Location
- 17A Darga Road Kolkata, West Bengal India 22°32′29″N 88°22′17″E﻿ / ﻿22.54139°N 88.37139°E

Information
- Motto: Tamaso Ma Jyotirgamay (Lead us from Darkness to Light)
- Established: 1959; 67 years ago
- Principal: Mrs.Anjana Saha
- Enrollment: 3000
- Website: www.mbwa.org.in

= Mahadevi Birla World Academy =

Mahadevi Birla World Academy, Park Circus, is located at 17A Darga Road Kolkata, India. Founded in 1959, by illustrious industrialist Late B K Birla in the name of his wife, Late Sarala Birla, it is an English medium, co-education school imparting education from upper-infant to twelfth standard, affiliated by the CBSE board. The school’s motto is "Tamaso Ma Jyotirgamay" ("Lead Us From Darkness To Light").

== Premises ==
The school premises includes:

- Primary section for classes Nursery to 1
- Junior Section for classes 2 to V
- Middle Section for classes VI to VIII
- Senior Section for classes IX and X
- Senior Secondary Section for classes XI and XII
- Krida Kunj – the sports building
- Stationery shop
- Canteen

== Krida Kunj ==

- Swimming
- Roller Skating
- Martial Arts
- Badminton
- Darts
- Table Tennis
- Carrom
- Pickleball
- Chess
- Football
- Cricket

==Controversy==
The School had recently been in the news for making a U-turn on its decision to be a co-education School. The School was opened for boys in 2012 and in 2015 it backtracked on its decision and decided to become a Girls' School again.
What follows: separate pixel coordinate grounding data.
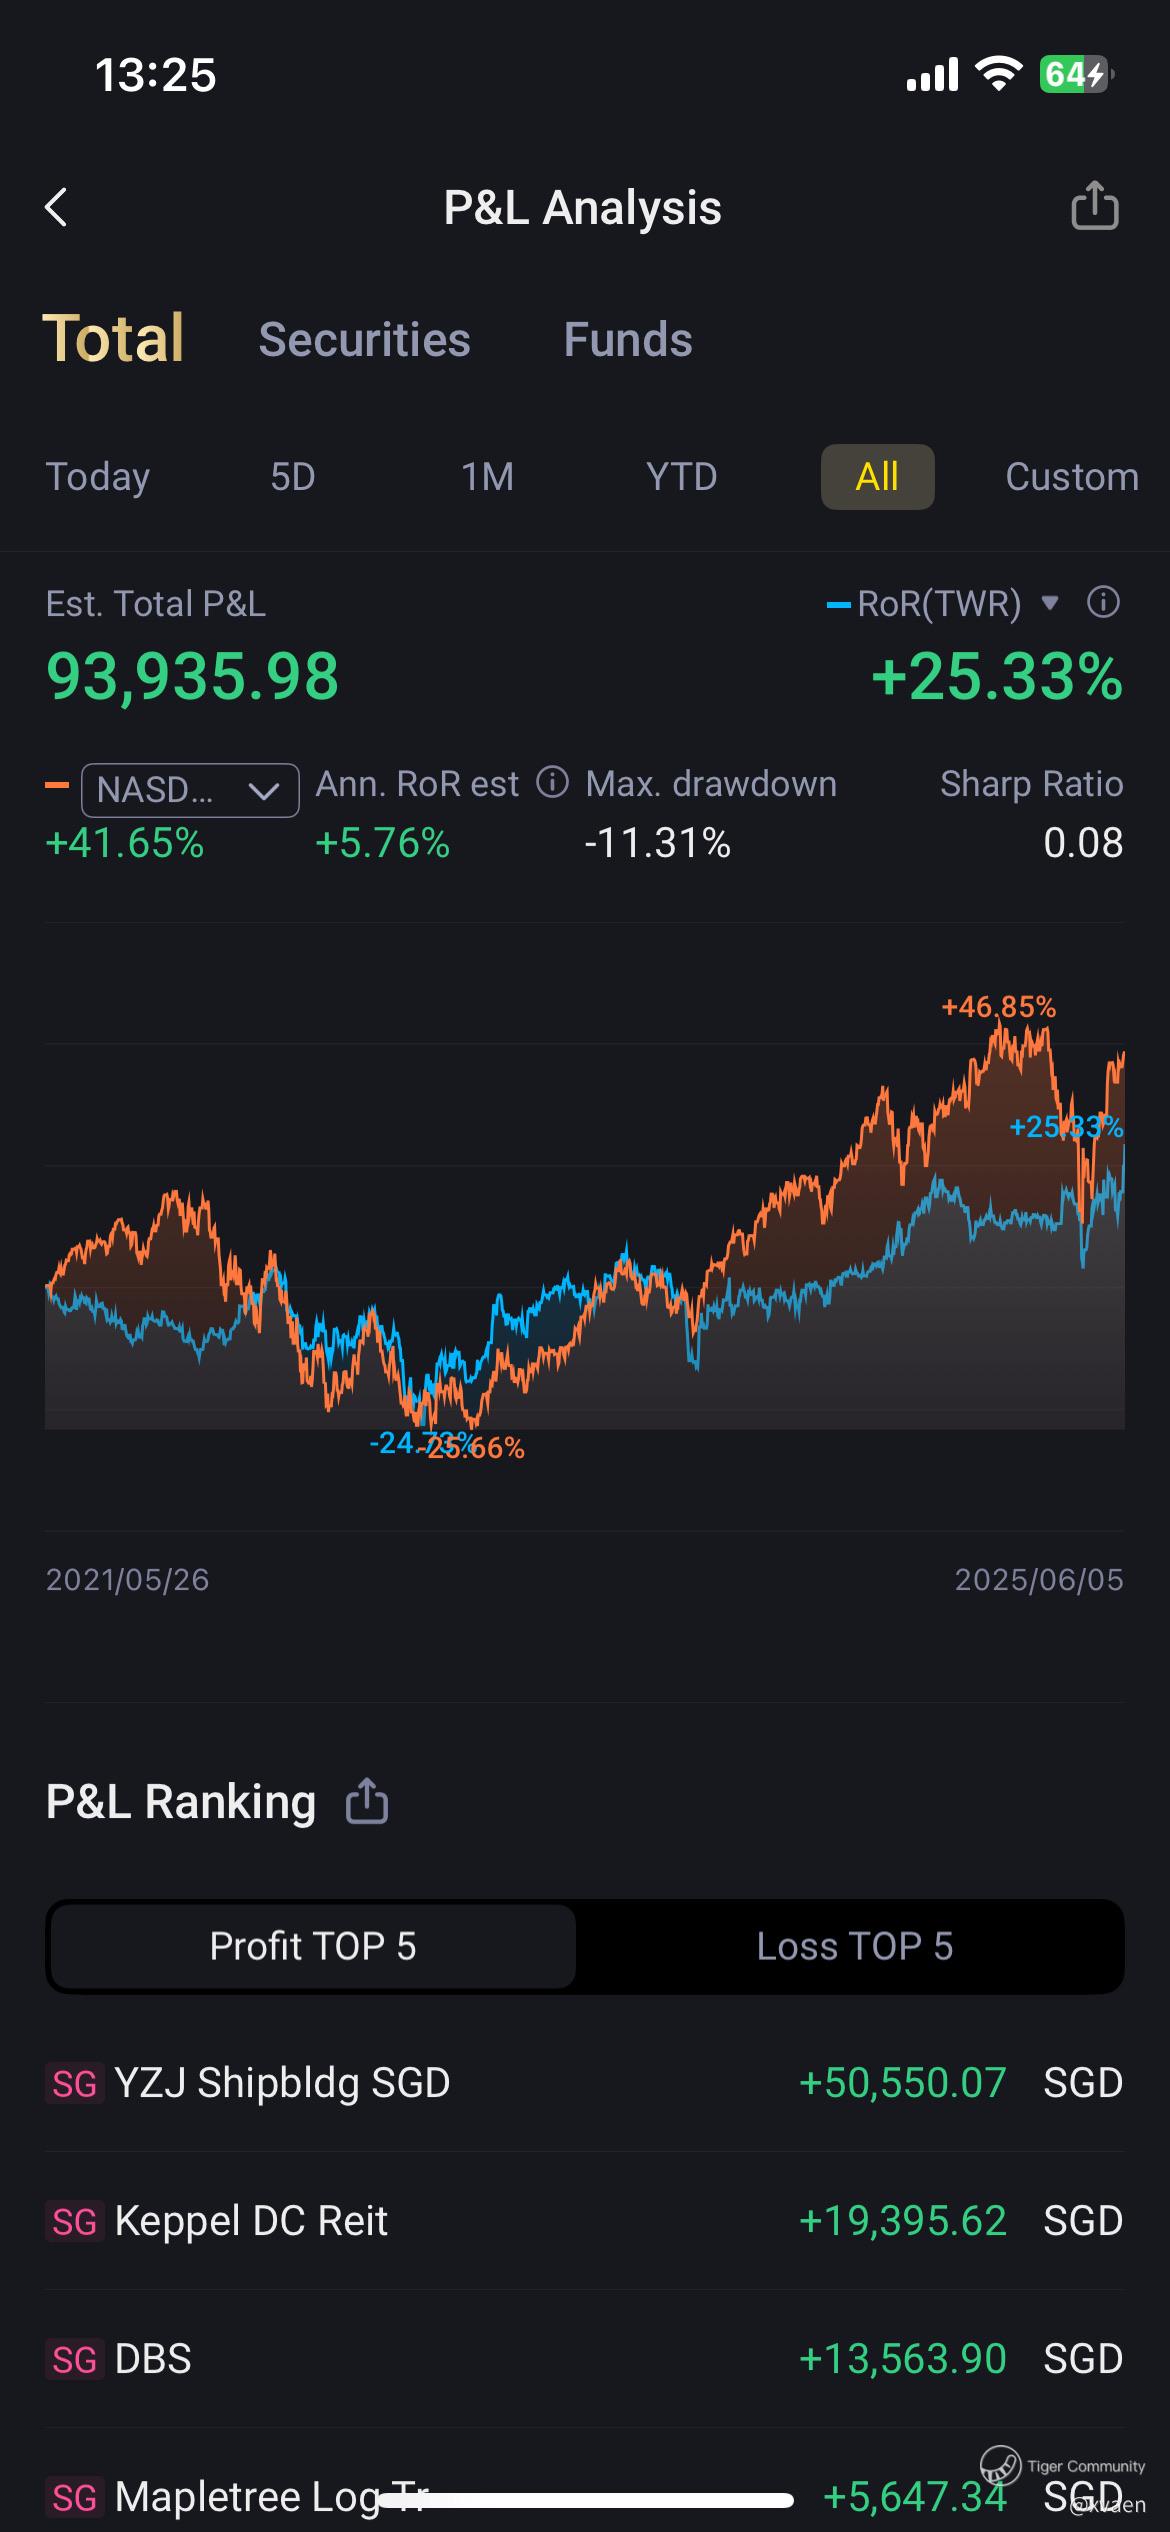
Task: Tap the SG market badge for DBS
Action: [75, 2360]
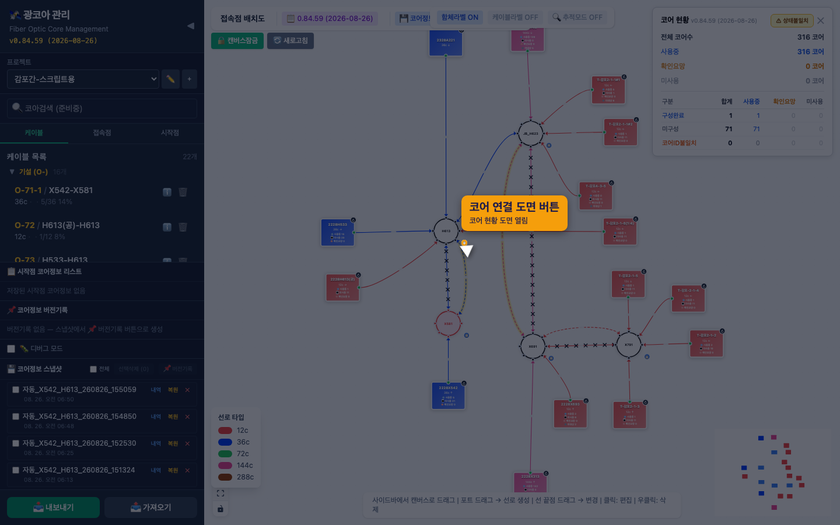Screen dimensions: 840x525
Task: Enable the 디버그 모드 checkbox
Action: (11, 349)
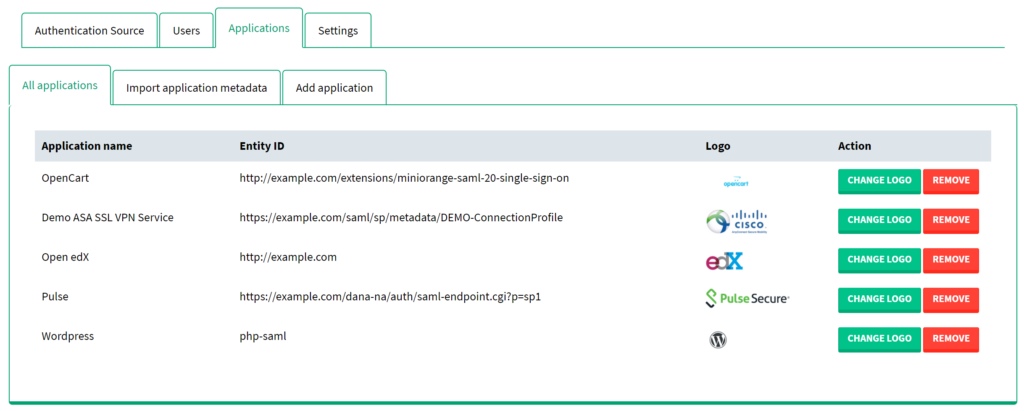
Task: Switch to the Users tab
Action: pyautogui.click(x=186, y=30)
The decision attracted a lot of criticism from the parents of the boys already studying in the school. Parents protested in front of the School for its decision and demanded a rollback on 7 August 2015. The School was temporarily closed due to parents' agitation on 8 August 2015.

The school decided to continue as a co-ed in the future. Admission notice for 2016-2017 was given accordingly.